Extracted text Start Marker

So many of the women I spoke to for this story discussed taking their pill for years after they noticed a decrease in libido because they thought it may have all been in their head, a rhetoric repeated to them over and over about an entire host of female health problems. Consider Endometriosis, a women’s health problem that often goes as long as 7 years without being diagnosed, despite repeated complaints of symptoms directly associated with the condition.

“Consider Endometriosis, a women’s health problem that often goes as long as 7 years without being diagnosed, despite repeated complaints of symptoms directly associated with the condition.”

Perhaps it seems like a small trade to make for a childless existence for those who want it, but so much of the blasé attitude regarding a pill related loss of libido seems to stem from the misunderstanding that women aren’t as sexual as men. It is a fallacy that dips its toes into so many interactions between men and women, from cases like this to jokes about husbands constantly pestering their wives for sex. Women typically do want to have sex, and more often than not just as much as men.

The idea that women have intrinsically lower libidos is wildly outdated, and the idea that society sees it as normal for men to have high sex drives and seek out sex, but that it still isn’t okay for women to do so, is incredibly problematic. It fuels slut shaming language and rape culture, and leads to women not being believed when repeatedly complaining of problems like a loss of sex drive.

The psychological effects are just as significant; I spent months wondering whether I had misunderstood my own body my entire life. Maybe this was the real me? Maybe I just wasn’t that into sex? It’s a rhetoric I’ve heard repeated over and over by female friends on the pill, those who have realised and come off and those who are still lost and left feeling alienated. The strain it can put on our sexual relationships is enough cause for concern, as Nikki notes “Looking back I can definitely say that my lack of sex drive did have an effect on my last relationship”. Reflecting on my own experience, waiting for my hormones to return to normal and freshly single, I was terrified of entering a new relationship in case nothing got better and I couldn’t find someone else who understood me.

Extracted text End Marker
Data extract Start Marker

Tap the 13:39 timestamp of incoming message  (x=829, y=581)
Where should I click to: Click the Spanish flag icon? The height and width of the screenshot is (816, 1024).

Data extract End Marker

__Activity__:
Write out word for word the part of the piece on the pill and sex drive that runs from "Perhaps it seems" up to and including "of sex drive.".

__Exercise answer__:
Perhaps it seems like a small trade to make for a childless existence for those who want it, but so much of the blasé attitude regarding a pill related loss of libido seems to stem from the misunderstanding that women aren’t as sexual as men. It is a fallacy that dips its toes into so many interactions between men and women, from cases like this to jokes about husbands constantly pestering their wives for sex. Women typically do want to have sex, and more often than not just as much as men.

The idea that women have intrinsically lower libidos is wildly outdated, and the idea that society sees it as normal for men to have high sex drives and seek out sex, but that it still isn’t okay for women to do so, is incredibly problematic. It fuels slut shaming language and rape culture, and leads to women not being believed when repeatedly complaining of problems like a loss of sex drive.